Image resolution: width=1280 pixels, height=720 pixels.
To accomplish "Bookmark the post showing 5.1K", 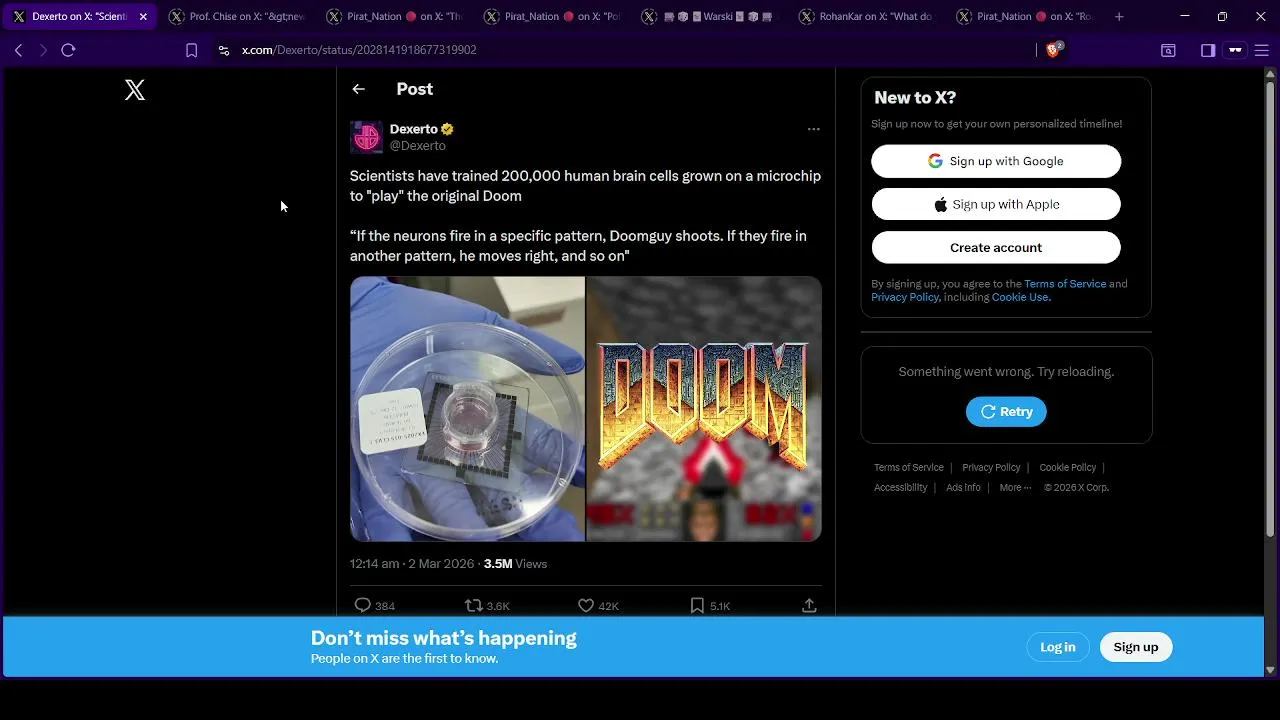I will 697,605.
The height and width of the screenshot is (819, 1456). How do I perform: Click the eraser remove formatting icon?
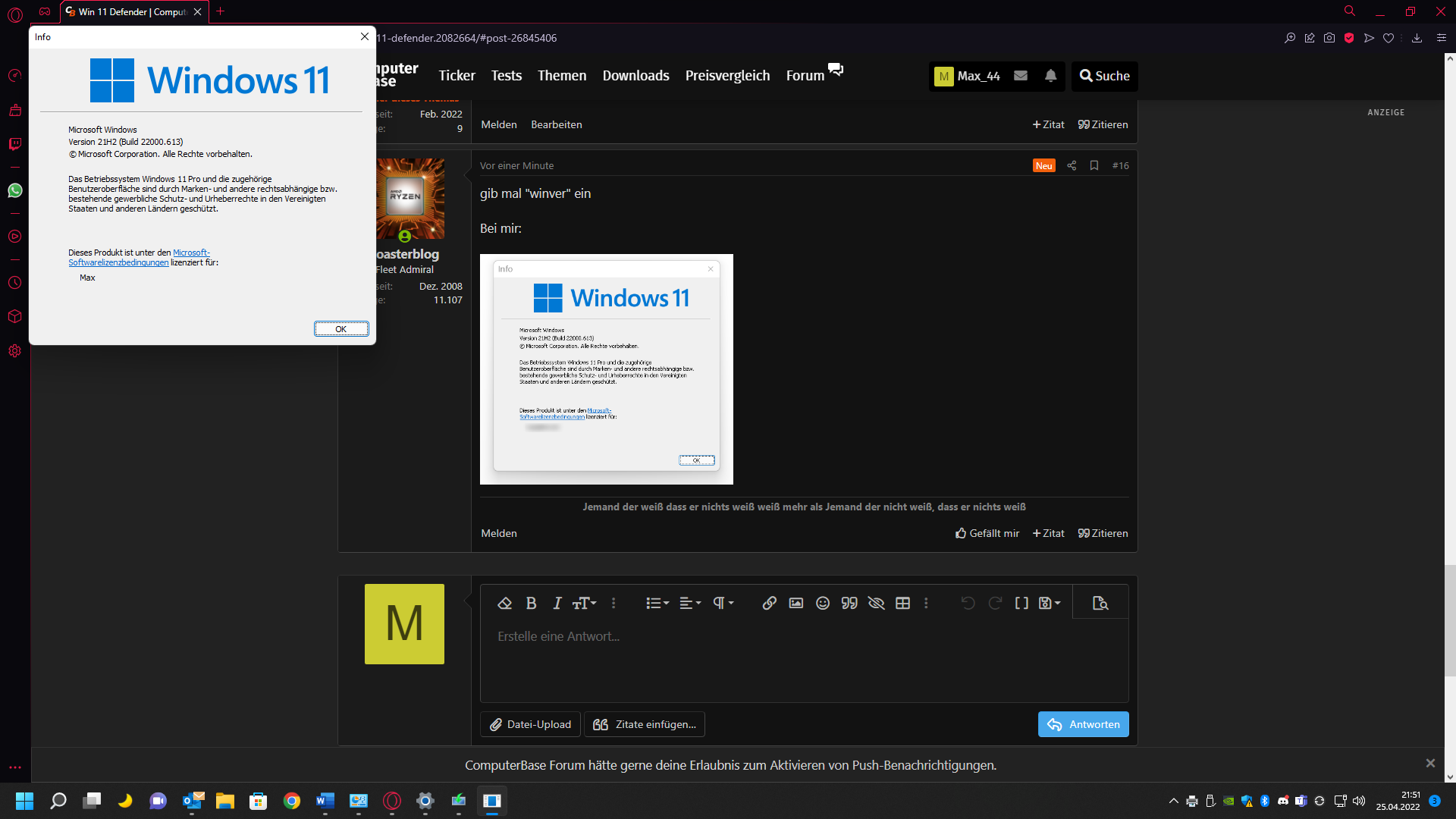pos(504,603)
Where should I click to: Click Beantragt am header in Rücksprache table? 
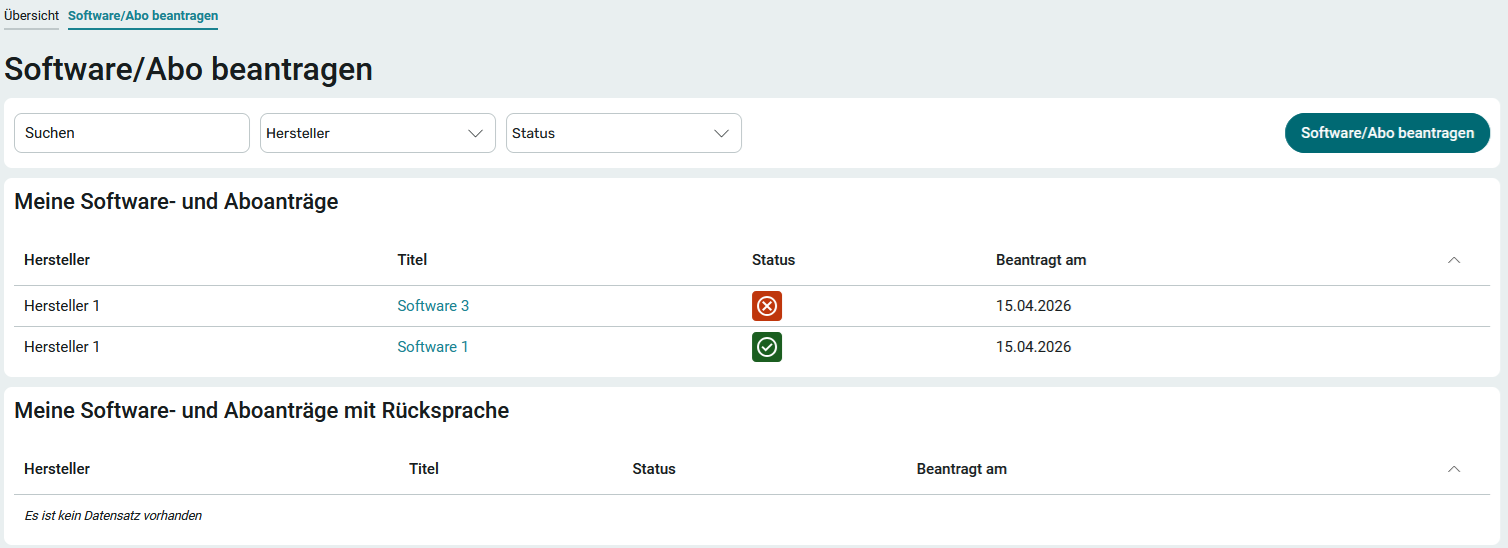[x=961, y=469]
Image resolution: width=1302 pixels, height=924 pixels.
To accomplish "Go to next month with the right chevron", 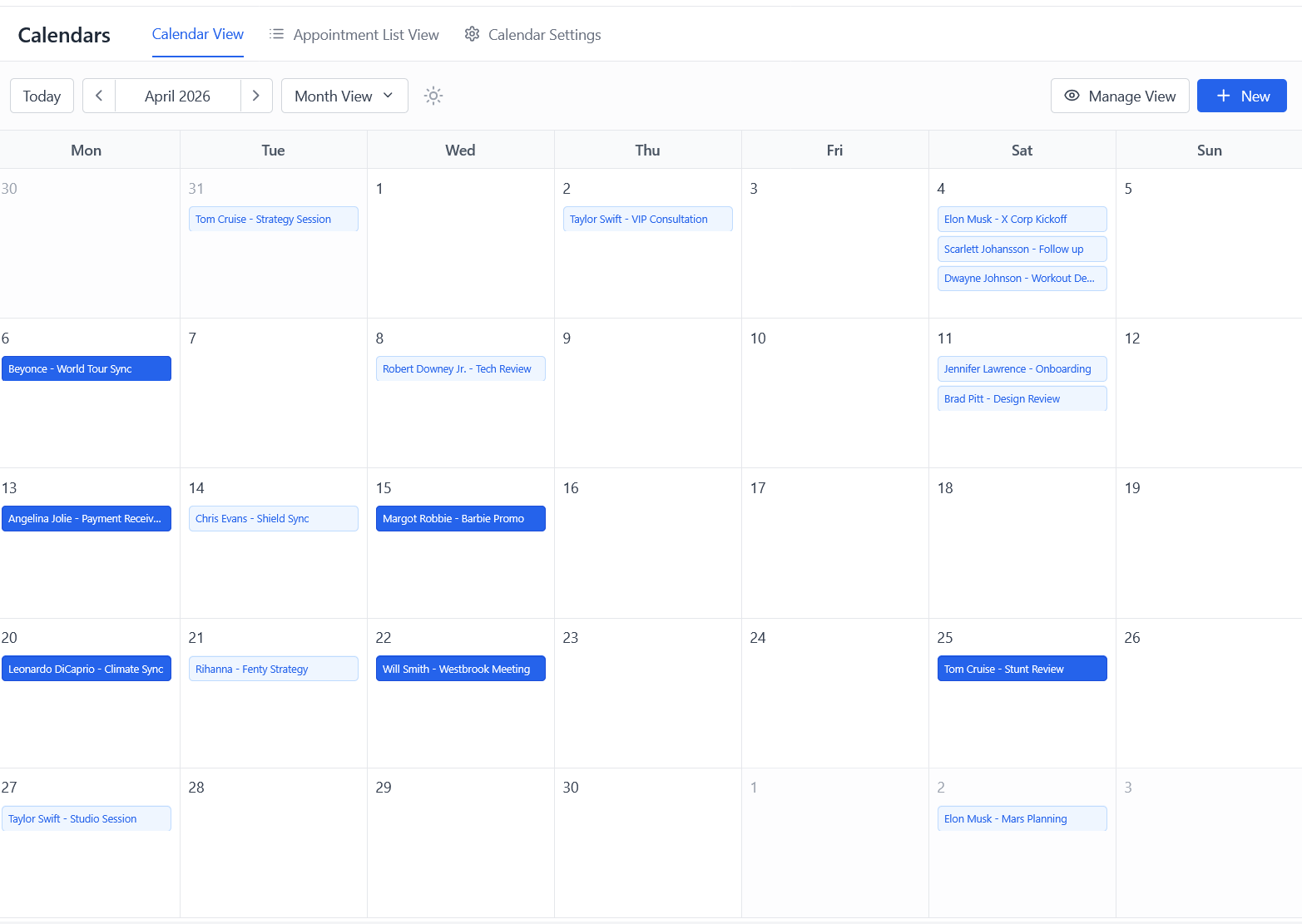I will [256, 96].
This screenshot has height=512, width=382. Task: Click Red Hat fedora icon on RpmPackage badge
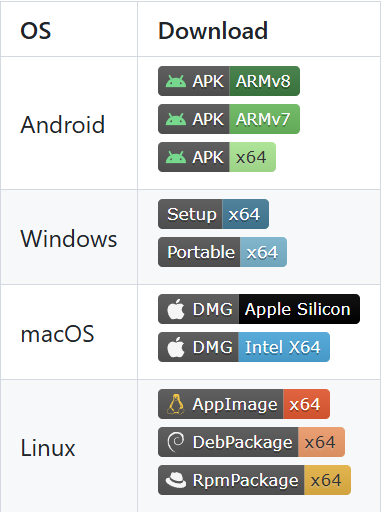click(x=176, y=480)
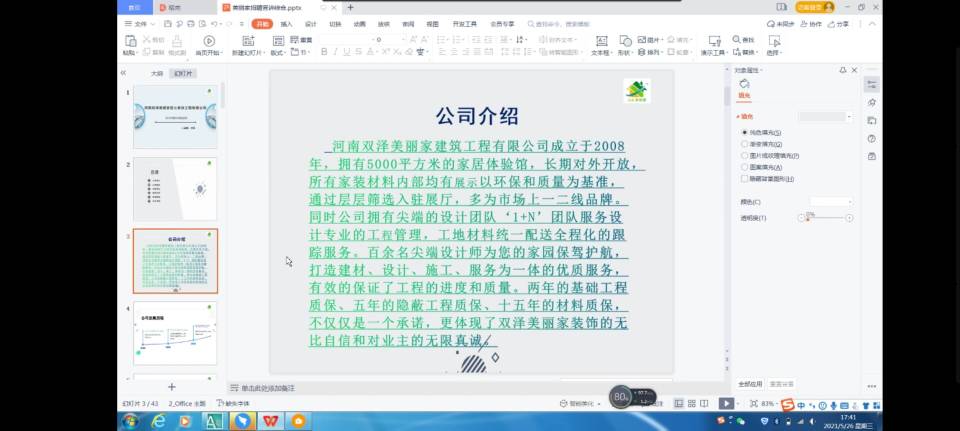The width and height of the screenshot is (960, 431).
Task: Open the 形状 shapes tool
Action: tap(624, 41)
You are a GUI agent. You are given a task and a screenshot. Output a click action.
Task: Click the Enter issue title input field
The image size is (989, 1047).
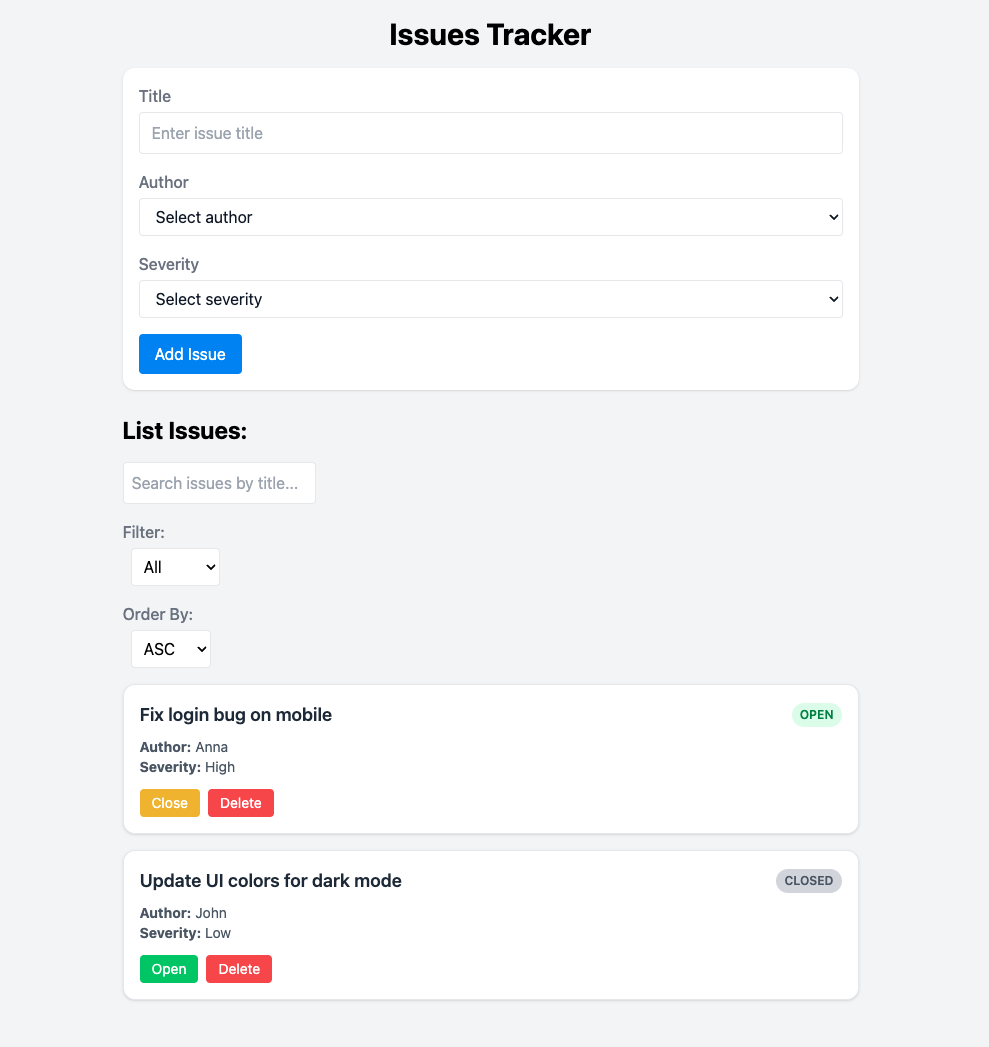point(490,133)
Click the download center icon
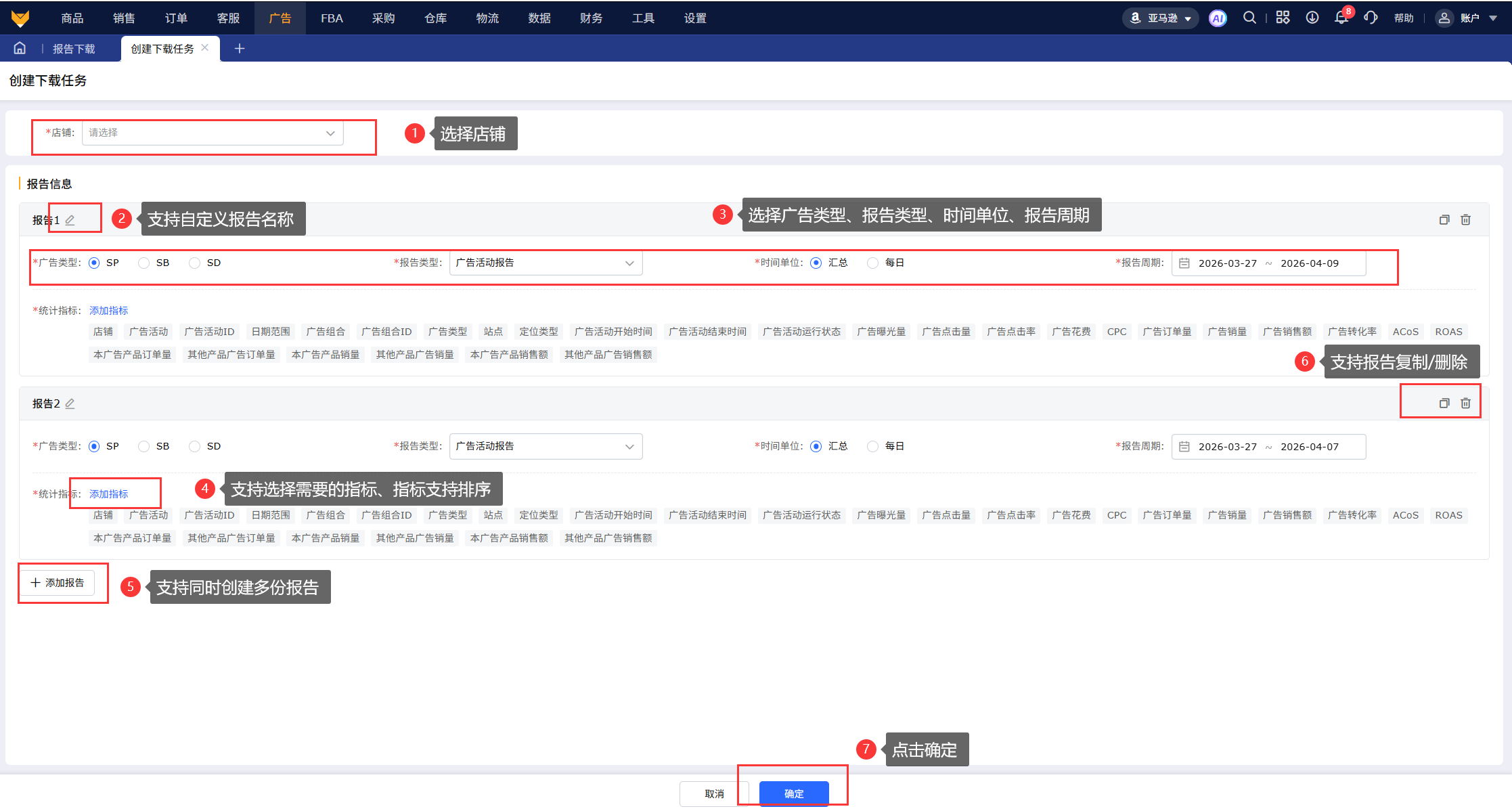 coord(1312,18)
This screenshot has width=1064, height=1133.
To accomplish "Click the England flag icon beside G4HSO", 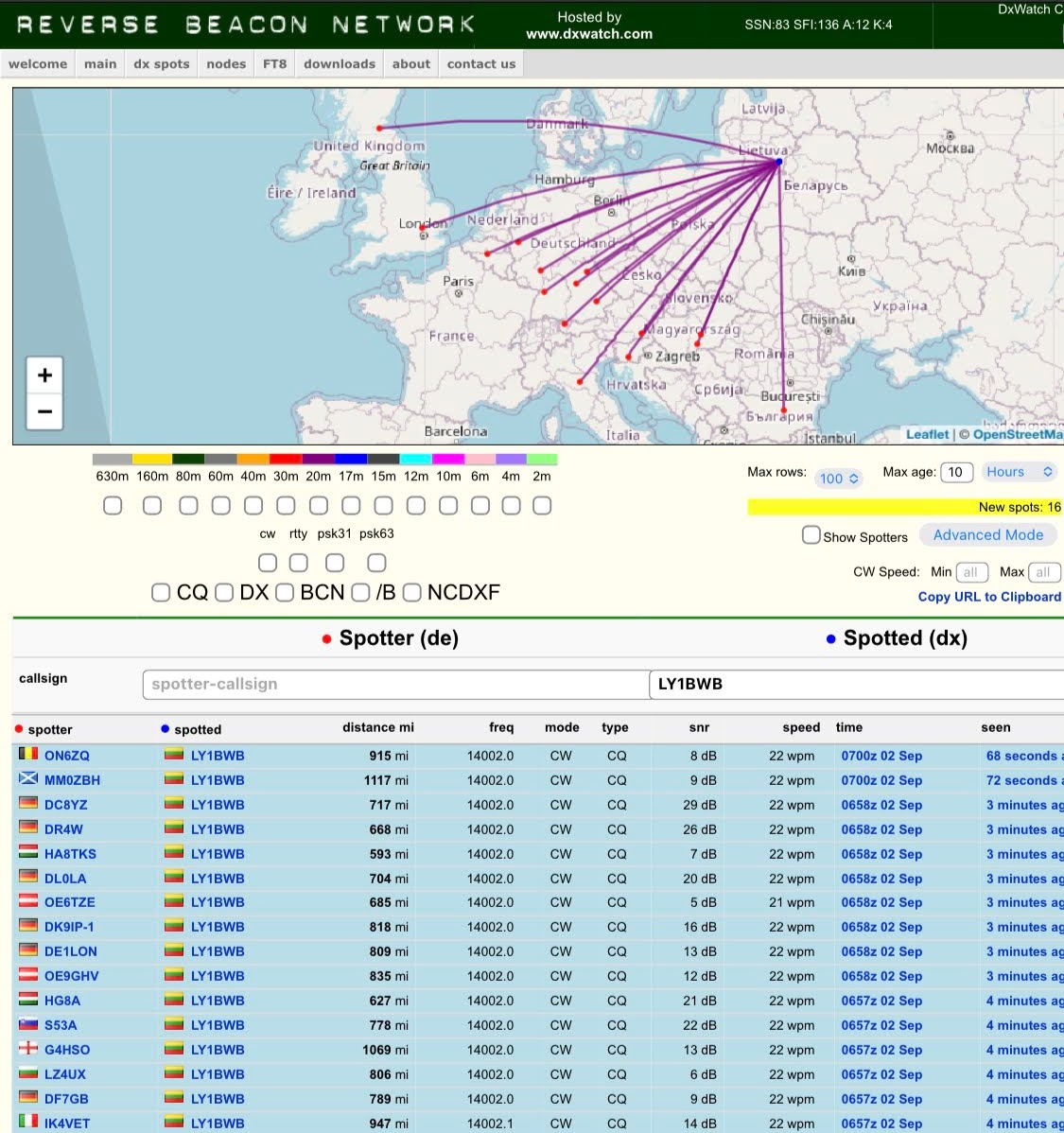I will (28, 1049).
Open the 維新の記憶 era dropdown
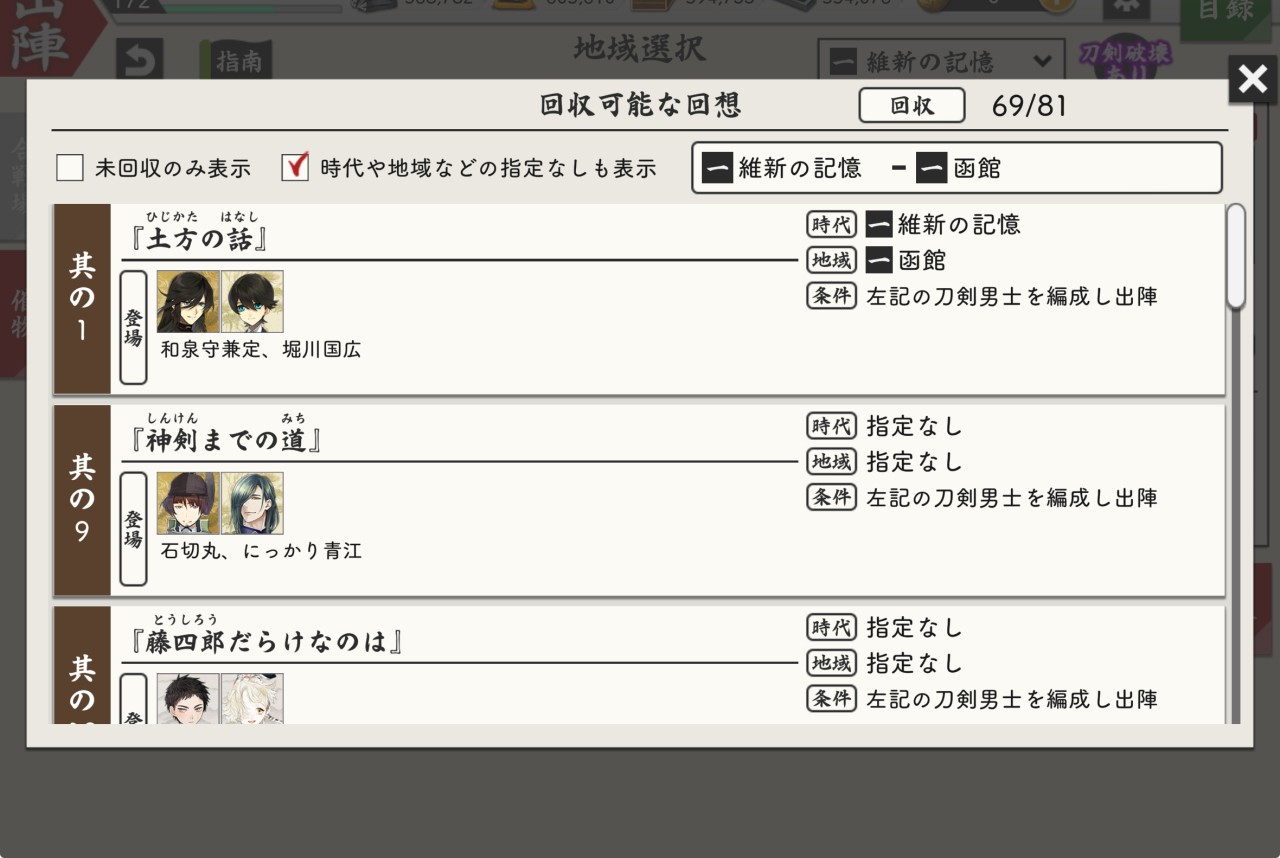 (942, 61)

....

■ **Aim**
In the rows from the line with "You are a GUI" up to and including the line with "coord(1312,18)", replace "input field" with "text box" and leave everything else unchanged. Give back only those lines, without the pictures.

■ **Final result**
You are a GUI agent. You are given a task and a screenshot. Output a click action.
Task: Click the Enter issue title text box
The image size is (989, 1047).
point(490,133)
Click the download center icon
 coord(1312,18)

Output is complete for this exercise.